As ruas estão mais largas, como se quem as projetou soubesse que há que dar espaço à saudade. Deixá-la espalhar-se por todos os cantos e becos, e ficar a vê-la a desaguar no rio.
Quem se senta na esplanada não sabe que o seu corpo assenta em pedaços da minha história. Fica ali, na leveza de um gole de cerveja, no mesmo lugar onde o meu avô me levava pela mão para comprar pão.
- Trouxeste o teu avô a passear?
E eu sorria, envergonhada, a tentar desaparecer atrás dele.
Era uma algazarra boa. Vozes altas que não me assustavam. Gargalhadas vindas de sítios que eu não compreendia. Palmadas nas costas e pancadas na nuca, como faziam os miúdos da escola.
O largo da praça não tem largura suficiente para as memórias que carrego comigo.
O canto do Fragoso agora é um espaço vazio, forrado a jornais que debitam notícias antigas. Espreito e não vejo a minha avó debruçada ao balcão a escolher camisas.
É uma volta sem volta, esta de passear com vidas atreladas. É que nunca a volta vai ser tão memorável como as outras voltas que se deram antes.
Fui levar as compras à casa da minha avó, e deixei-me estar a conversar. Ela não percebe tudo, acho que nem ouve tudo, mas sorri a tudo. Dá palmadinhas nas pernas, como quem diz "vá, isso também vai passar". E eu continuo. Num quase monólogo. Uma enxurrada de "ais" e "tu vê lá", que arranco da alma e lhe deito nas mãos. O que faz depois com eles, não sei. Mas deixam de estar no meu campo de visão, aninhados no meu peito, a pesarem-me toneladas e a colarem-me ao chão.
"Queres almoçar, filha?", e ela sabe que não quero, mas é a pergunta e o cuidado que me alimentam.

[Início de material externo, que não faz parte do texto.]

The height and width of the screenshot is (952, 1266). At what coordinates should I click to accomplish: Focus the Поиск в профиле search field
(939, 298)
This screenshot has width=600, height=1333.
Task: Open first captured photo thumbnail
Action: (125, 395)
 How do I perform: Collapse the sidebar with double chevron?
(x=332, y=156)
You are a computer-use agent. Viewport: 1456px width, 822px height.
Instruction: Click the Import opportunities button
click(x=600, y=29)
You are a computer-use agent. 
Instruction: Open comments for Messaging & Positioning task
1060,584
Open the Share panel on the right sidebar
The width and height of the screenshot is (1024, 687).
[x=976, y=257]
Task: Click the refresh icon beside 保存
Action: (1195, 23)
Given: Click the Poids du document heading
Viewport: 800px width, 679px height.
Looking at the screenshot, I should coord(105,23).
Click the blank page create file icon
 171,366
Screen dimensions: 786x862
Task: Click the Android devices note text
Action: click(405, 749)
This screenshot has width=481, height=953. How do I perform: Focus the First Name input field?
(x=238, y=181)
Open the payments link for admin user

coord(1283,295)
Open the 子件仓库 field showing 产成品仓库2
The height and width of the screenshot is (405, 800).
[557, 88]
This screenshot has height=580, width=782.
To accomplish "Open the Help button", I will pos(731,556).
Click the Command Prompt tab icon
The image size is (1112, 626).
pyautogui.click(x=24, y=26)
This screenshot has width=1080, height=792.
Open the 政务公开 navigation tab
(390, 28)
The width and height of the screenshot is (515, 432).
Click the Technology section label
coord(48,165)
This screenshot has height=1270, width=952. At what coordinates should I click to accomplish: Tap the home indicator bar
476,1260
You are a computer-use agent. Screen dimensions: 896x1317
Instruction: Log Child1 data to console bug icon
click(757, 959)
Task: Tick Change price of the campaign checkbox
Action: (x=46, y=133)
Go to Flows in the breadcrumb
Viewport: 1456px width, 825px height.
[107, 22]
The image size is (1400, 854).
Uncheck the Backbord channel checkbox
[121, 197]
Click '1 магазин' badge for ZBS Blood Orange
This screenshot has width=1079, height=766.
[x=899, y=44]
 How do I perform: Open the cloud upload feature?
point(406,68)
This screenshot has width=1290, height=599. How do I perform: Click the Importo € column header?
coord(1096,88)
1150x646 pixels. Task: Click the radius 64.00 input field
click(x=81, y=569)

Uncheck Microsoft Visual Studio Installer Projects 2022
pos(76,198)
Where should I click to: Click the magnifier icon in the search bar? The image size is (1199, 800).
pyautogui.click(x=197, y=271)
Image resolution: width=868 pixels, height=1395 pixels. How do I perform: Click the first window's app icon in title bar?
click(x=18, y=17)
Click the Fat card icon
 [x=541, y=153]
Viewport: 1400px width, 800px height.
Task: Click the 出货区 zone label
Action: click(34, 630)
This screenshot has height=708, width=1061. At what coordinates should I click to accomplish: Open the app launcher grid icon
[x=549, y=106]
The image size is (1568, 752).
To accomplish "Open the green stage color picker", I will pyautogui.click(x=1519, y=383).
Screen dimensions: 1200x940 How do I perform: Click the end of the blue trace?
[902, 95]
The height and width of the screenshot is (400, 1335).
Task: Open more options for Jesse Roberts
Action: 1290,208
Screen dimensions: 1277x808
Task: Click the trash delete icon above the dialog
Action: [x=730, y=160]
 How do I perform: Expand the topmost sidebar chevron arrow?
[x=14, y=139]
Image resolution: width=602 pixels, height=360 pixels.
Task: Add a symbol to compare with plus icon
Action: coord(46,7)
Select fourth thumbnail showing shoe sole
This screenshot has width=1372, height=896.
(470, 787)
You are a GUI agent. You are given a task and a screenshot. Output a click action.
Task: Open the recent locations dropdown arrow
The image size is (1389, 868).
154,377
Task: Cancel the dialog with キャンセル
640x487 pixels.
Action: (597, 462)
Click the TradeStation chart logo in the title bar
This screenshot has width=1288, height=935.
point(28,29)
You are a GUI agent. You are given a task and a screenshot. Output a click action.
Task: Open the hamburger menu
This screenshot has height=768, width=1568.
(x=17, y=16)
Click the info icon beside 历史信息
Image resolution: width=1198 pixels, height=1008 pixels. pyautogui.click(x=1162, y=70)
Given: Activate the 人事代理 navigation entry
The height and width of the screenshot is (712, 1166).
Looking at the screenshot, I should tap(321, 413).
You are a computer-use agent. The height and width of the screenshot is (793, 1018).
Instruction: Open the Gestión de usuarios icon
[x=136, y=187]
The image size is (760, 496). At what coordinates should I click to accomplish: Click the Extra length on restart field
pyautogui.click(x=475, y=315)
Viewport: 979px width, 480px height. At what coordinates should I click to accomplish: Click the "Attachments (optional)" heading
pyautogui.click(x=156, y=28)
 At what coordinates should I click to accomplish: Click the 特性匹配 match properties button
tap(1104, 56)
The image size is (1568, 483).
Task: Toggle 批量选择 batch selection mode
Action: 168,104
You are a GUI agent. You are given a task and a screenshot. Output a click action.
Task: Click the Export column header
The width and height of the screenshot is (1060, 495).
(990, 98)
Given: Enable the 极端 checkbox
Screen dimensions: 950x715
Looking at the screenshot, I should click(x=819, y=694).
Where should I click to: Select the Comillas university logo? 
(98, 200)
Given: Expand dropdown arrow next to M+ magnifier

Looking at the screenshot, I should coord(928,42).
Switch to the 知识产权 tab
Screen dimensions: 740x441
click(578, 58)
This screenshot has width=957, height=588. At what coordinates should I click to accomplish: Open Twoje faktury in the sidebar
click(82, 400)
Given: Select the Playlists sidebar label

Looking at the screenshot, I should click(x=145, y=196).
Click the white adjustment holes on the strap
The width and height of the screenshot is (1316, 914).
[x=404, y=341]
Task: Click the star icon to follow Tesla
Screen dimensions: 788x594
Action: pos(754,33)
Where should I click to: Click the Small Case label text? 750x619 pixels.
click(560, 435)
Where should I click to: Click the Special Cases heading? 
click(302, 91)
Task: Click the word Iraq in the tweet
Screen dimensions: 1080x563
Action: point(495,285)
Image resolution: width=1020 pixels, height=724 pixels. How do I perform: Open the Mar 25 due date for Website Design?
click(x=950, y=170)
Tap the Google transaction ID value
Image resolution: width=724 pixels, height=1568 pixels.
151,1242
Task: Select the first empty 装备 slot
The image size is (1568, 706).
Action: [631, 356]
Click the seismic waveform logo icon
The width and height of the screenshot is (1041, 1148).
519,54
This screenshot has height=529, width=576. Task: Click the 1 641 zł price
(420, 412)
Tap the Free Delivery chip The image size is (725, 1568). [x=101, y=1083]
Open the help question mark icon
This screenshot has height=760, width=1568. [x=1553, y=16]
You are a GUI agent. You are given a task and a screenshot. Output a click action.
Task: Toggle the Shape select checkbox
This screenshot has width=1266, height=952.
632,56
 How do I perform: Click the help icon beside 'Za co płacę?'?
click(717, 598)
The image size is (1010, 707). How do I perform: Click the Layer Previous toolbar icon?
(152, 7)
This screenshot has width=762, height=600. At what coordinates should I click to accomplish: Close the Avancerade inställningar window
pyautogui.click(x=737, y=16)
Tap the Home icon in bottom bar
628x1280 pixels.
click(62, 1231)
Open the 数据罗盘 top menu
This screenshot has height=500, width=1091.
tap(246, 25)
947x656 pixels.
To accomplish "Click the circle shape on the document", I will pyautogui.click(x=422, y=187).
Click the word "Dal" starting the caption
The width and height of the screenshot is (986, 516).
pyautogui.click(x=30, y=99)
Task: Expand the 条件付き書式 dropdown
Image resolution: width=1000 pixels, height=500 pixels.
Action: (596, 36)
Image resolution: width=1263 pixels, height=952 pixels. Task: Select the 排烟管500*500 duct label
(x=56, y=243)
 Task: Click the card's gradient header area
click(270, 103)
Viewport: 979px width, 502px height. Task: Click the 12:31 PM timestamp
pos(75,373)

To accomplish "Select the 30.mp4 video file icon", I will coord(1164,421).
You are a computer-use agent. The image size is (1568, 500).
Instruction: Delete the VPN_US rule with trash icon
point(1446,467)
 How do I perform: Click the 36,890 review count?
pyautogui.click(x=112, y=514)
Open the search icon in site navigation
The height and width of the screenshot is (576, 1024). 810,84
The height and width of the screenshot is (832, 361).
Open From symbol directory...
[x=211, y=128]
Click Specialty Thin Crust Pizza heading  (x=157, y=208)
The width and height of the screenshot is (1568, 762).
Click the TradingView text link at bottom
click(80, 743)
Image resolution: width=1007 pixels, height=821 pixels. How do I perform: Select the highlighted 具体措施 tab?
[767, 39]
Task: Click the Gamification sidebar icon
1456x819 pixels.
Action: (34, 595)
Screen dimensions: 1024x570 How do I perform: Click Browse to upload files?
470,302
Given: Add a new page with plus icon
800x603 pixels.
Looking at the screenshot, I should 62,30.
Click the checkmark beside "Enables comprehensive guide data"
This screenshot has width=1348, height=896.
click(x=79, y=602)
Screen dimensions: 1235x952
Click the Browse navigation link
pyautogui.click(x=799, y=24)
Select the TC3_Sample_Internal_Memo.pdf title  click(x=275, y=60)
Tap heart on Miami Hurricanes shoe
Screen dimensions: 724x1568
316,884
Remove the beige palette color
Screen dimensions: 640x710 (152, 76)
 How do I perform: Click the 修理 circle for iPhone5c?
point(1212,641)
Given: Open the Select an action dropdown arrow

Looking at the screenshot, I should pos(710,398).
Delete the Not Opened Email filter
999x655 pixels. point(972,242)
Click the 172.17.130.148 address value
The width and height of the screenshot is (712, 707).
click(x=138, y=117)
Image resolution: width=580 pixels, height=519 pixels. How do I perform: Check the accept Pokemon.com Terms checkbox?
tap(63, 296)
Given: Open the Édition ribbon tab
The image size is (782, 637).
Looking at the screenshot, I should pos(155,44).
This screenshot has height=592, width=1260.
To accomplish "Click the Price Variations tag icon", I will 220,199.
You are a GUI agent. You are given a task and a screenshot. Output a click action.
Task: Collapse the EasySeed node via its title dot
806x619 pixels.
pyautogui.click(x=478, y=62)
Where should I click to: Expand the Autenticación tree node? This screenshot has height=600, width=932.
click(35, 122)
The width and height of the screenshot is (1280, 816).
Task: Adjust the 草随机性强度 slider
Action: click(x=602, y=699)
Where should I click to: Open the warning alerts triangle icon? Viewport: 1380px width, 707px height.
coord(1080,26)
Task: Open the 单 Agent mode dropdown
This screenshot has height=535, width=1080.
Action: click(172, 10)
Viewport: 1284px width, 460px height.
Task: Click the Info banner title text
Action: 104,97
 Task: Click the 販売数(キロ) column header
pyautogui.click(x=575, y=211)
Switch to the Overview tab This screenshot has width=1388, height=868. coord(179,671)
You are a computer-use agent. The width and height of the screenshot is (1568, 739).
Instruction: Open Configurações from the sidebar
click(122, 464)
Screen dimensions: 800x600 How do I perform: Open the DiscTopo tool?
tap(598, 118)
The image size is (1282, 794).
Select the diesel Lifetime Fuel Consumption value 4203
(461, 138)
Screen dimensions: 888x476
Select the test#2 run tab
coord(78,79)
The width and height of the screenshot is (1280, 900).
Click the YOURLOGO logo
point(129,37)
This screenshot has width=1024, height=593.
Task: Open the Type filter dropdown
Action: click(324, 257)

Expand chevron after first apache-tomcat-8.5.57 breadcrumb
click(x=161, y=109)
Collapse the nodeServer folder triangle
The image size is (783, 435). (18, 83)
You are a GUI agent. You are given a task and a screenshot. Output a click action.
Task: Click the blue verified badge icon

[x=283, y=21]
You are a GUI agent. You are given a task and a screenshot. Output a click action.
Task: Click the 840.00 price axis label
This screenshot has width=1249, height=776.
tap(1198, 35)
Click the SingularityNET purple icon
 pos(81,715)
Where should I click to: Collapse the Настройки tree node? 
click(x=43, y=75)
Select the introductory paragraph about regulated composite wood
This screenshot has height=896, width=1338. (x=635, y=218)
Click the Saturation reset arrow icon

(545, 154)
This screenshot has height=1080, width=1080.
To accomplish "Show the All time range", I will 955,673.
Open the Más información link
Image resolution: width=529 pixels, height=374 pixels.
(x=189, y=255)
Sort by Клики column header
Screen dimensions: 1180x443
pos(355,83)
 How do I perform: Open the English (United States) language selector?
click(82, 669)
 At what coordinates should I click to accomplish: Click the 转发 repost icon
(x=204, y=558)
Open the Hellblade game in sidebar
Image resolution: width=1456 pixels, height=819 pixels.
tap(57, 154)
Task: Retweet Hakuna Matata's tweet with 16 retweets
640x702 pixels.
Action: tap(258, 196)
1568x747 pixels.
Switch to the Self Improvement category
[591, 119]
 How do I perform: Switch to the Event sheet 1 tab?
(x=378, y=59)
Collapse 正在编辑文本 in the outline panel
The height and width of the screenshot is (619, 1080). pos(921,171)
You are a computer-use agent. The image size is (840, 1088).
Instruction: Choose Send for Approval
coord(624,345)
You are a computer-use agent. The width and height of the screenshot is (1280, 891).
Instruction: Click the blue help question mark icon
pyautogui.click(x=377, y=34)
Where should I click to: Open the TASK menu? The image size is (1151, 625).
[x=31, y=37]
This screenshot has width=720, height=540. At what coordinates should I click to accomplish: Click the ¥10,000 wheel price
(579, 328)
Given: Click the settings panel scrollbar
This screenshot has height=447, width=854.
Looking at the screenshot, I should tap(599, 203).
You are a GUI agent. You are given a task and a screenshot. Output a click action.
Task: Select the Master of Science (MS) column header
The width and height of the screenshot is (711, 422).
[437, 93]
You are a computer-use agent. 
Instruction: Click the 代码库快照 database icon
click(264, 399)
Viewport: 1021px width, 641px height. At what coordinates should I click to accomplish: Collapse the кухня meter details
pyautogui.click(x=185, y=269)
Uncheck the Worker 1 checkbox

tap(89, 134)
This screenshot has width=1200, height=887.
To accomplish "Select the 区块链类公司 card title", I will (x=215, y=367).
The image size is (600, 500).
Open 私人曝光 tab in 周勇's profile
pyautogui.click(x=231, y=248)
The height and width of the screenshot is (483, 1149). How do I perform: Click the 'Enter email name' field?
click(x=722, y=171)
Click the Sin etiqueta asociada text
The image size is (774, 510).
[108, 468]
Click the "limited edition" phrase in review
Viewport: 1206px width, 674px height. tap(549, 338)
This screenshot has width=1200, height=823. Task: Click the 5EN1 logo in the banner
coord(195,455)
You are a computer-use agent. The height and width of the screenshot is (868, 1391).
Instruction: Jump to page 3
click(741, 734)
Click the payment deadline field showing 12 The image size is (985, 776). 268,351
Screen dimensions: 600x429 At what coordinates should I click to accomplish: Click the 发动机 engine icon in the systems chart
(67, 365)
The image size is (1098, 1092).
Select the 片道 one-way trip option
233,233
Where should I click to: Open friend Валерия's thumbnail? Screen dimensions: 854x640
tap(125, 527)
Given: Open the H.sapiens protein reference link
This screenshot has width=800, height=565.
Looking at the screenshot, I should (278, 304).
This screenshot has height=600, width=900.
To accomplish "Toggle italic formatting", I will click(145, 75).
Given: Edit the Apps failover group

Depois, mostra-me vestidas, as camisolas de malha que lhe levei. Lembro-me das vezes em que íamos à feira de mãos dadas, e me comprava roupa. Chegadas a casa, era a primeira coisa que fazia.
"'vó, fico bem?"
"Ai, que coisa mais linda, filha."
A minha avó foi muito boa a desviar-me dos receios e a ensinar-me o amor próprio. Sempre encolheu os ombros às dores menores, às vezes até às assim-assim, porque isto é passagem e ela sabe disso.
Colocou-me, desde pequenina, no caminho certo para, pelo menos, viver sem muitas angústias, muitos "ai jesus". Mas quem pegou no volante fui eu e o caminho foi sendo diferente do que poderia ter sido.
Sou menos Júlia do que gostaria, mas gosto que tenha tido a Júlia a regar-me as raízes. No meio das tempestades, há-de sobrar alguma Júlia em mim.